Beyond these considerations there are many others , many of which branch off into more specific areas depending on the style of the tattoo that is going to be created, but for now that is a good foothold to provide someone who needs it with better tools to go out and make successful tattooing happen.

Now to briefly return to a topic i mentioned in passing earlier:

Consideration of the medium of tattooing as a third artistic form.

To simplify the Aesopian language which was used earlier: creative forms can either be "of the moment" or "in pursuit of permanence" (Dionysian, or Apollonian) .

I propose that " Tattooing" when expressed with love, passion and dedication reveals itself as a "third artistic form" , constituting the synthesis of the permanent and impermanent creative forms. The "moment" when one is receiving a tattoo is in a sense an internal and external performance. The recipient of the tattoo must endure significant "feeling" and "perform" so as to ensure the process of the tattoo is made possible, they must contribute themselves in full to achieve the manifestation of the art.

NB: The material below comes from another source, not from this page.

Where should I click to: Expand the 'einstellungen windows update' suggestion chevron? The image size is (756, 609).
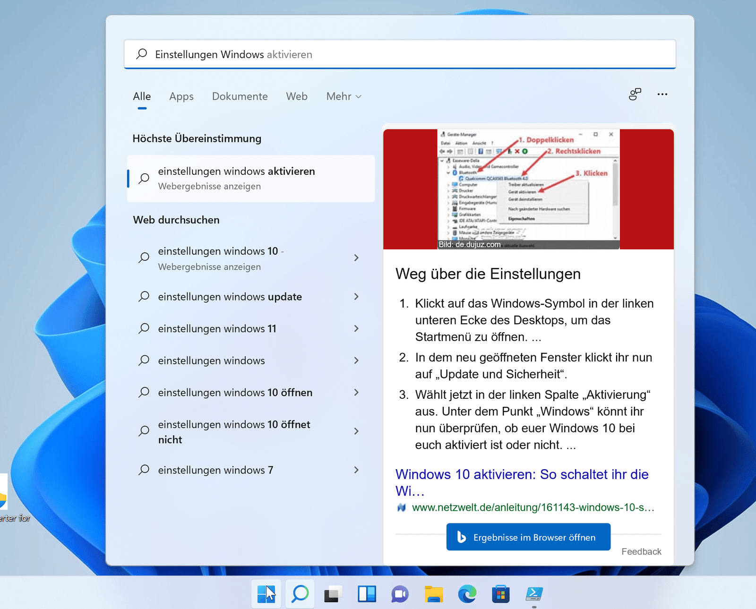tap(356, 297)
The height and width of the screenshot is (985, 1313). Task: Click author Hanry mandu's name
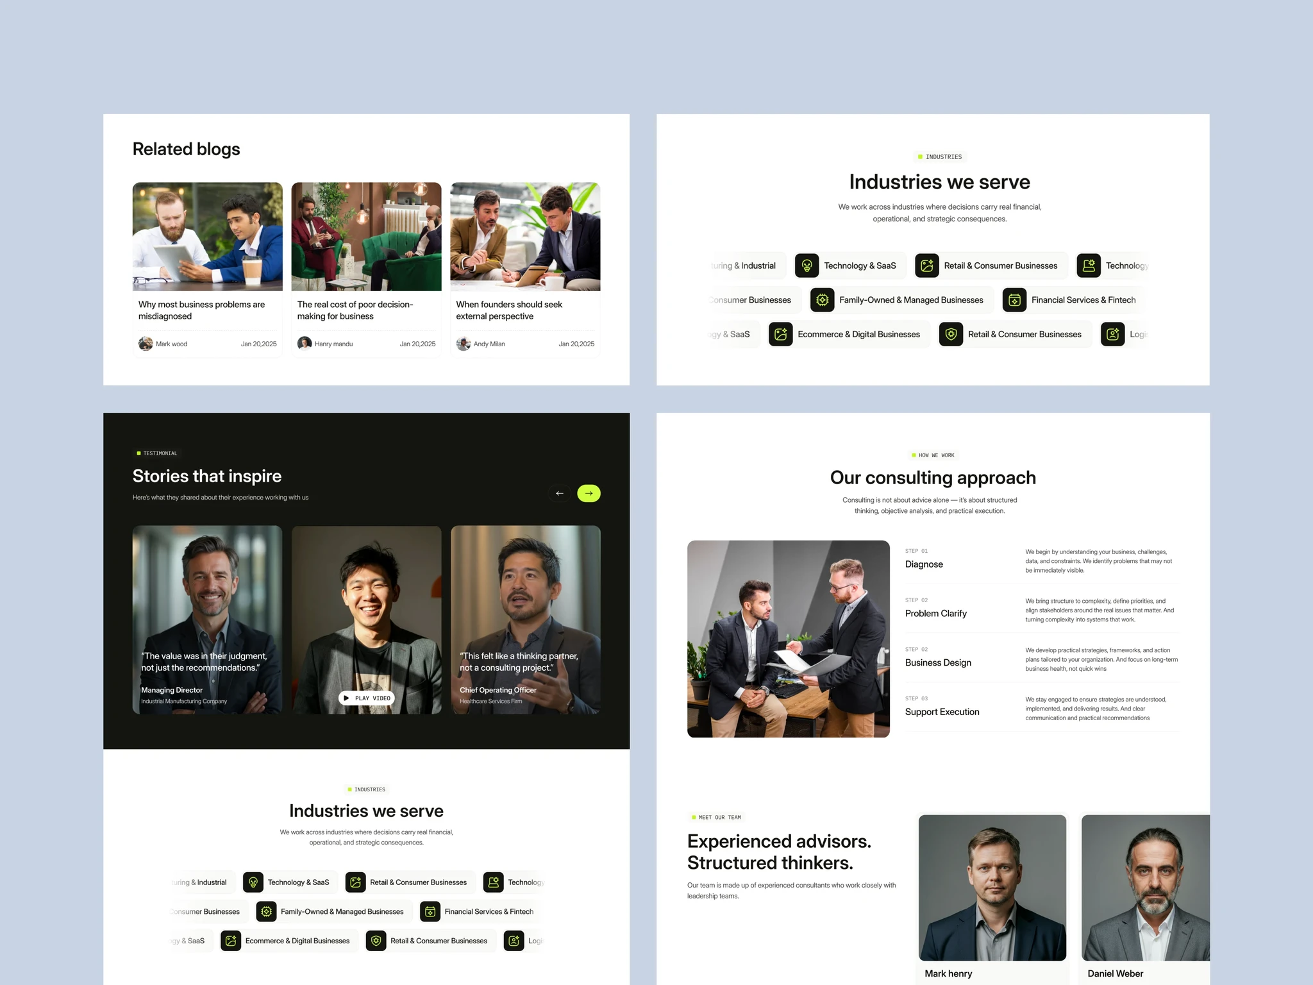333,344
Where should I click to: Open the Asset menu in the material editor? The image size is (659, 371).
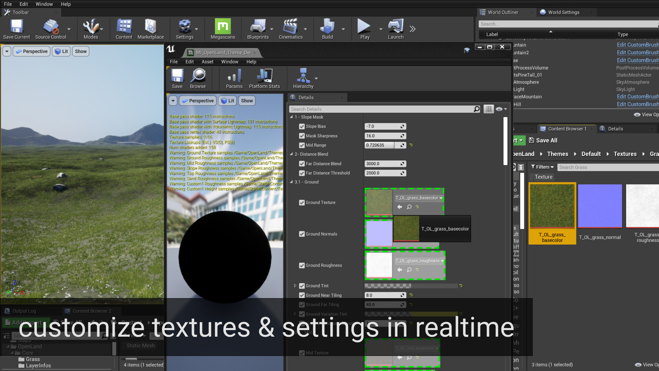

As this is the case the recipient deserves to take great appreciation of their own spirit in the achievement of a successful tattoo.

The Tattooist in this equation of course must "perform" in not only the application of the tattoo, but also in the procuration of an environment where this tattoo may be created. A "stage" comparable to that which is required of the "of the moment" forms of creativity, for this stage is made for this performance and this performance is of this moment between the tattooist and the recipient. This is expressed both in the physical work environment, as well as the interactions between the two people engaged in this performance.

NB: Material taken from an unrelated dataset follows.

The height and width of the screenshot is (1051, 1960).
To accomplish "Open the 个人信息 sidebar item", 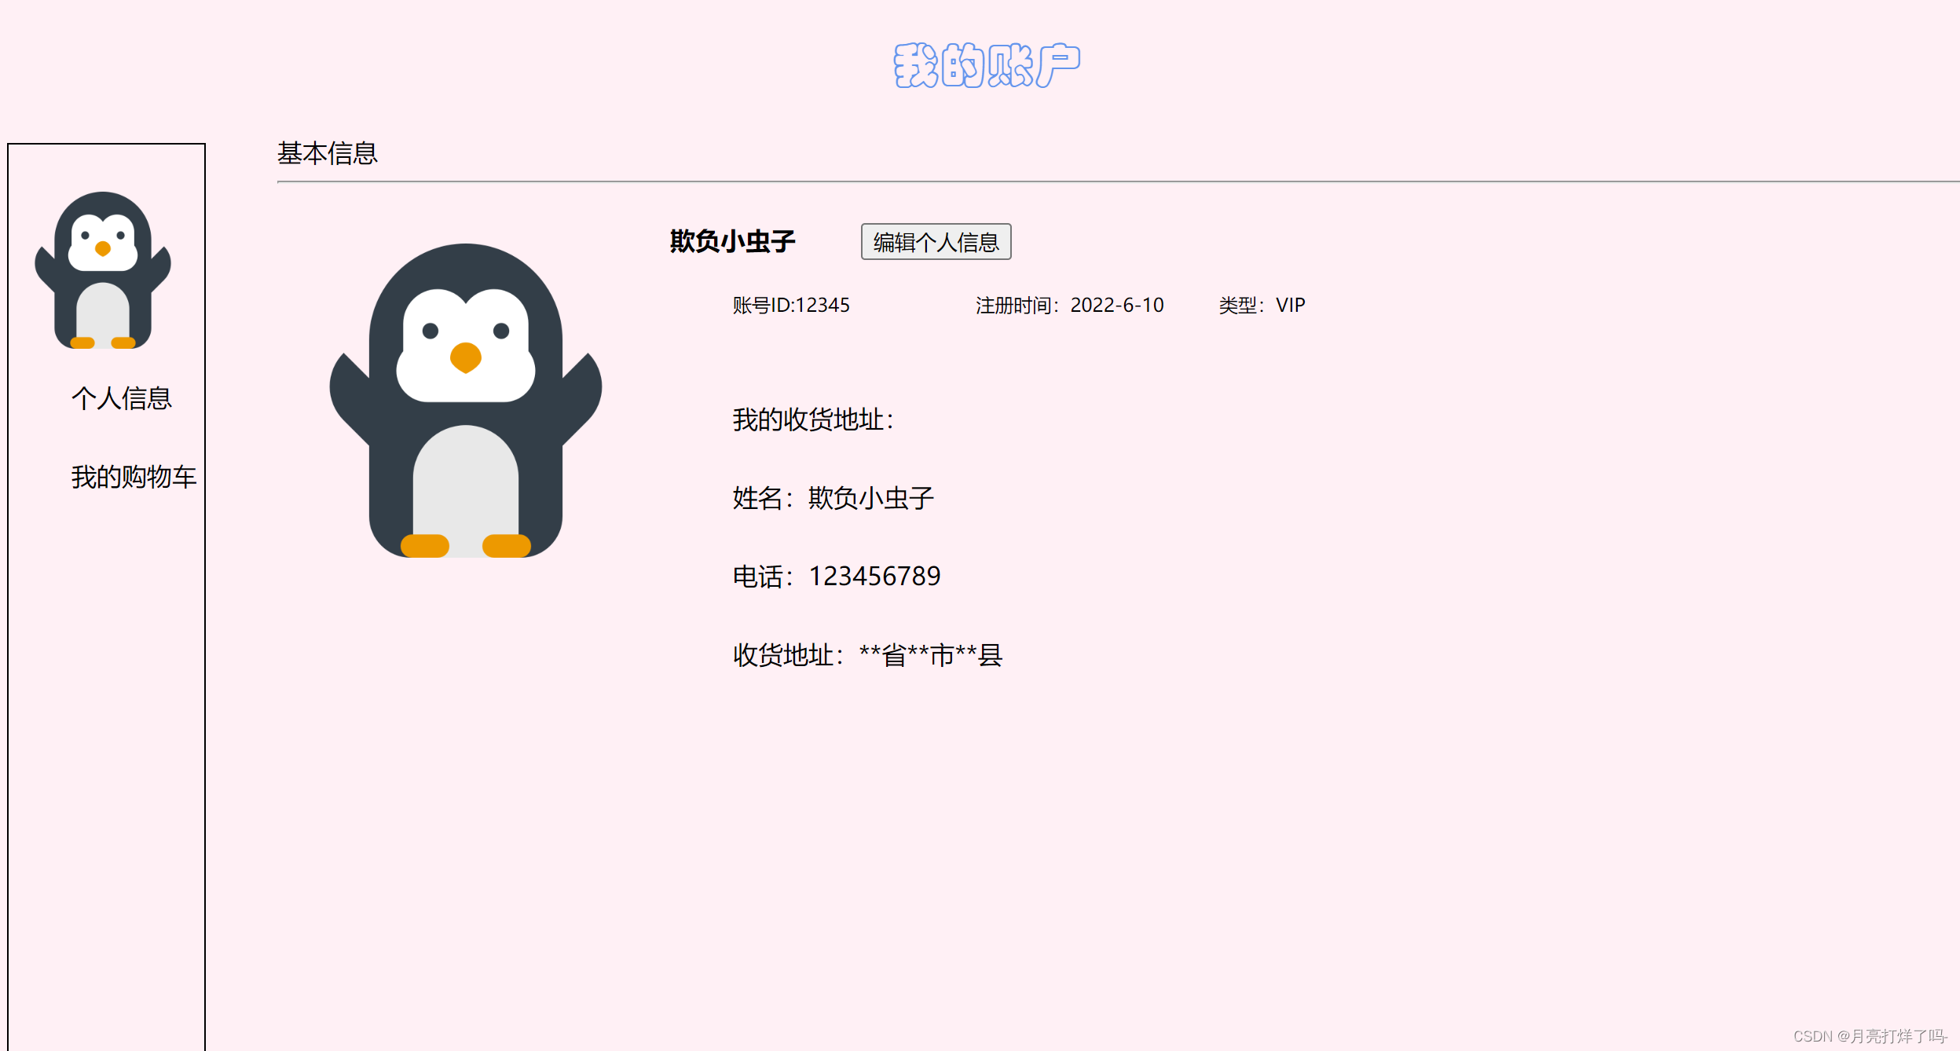I will [x=122, y=398].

Yet while we sober ourselves from this intoxicating procedure, we recognize that the "tattoo" has been created from this performance, something permanent is left behind. Yet this permanence is only as lasting as our mortal lives. Which to the wearer, is as permanent of an experience as one can possibly receive, for a sculpture in a museum or a great painting may only be enjoyed so long as the observer is granted the time to witness it, the tattoo will be with the wearer for as long as they live.

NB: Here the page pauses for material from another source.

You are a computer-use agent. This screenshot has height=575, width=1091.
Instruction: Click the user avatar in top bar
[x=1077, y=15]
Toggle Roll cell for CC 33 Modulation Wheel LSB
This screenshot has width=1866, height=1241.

With this all being put in mind, I wish to express that tattooing is a form of creation with which deserves the deepest reverence from all who participate in it, both recipient and tattooist. We must honor this act of creation with the deepest respect, as what we curate on the outside becomes what we curate within, and the reverse is also true. As the understanding of how special this creative act becomes is more widely understood, so too will the quality and spiritual feedback of tattooing as a whole expand and bring value to the societies within which is exists. I firmly believe that tattooing holds the potential to serve as an invaluable conduit for societies expression of its own internal working and through this we may dive deeper into ourselves to discover a stronger, and more fulfilling sense of both direction and belonging, with which tattooing will both feed the roots of, and become the flower.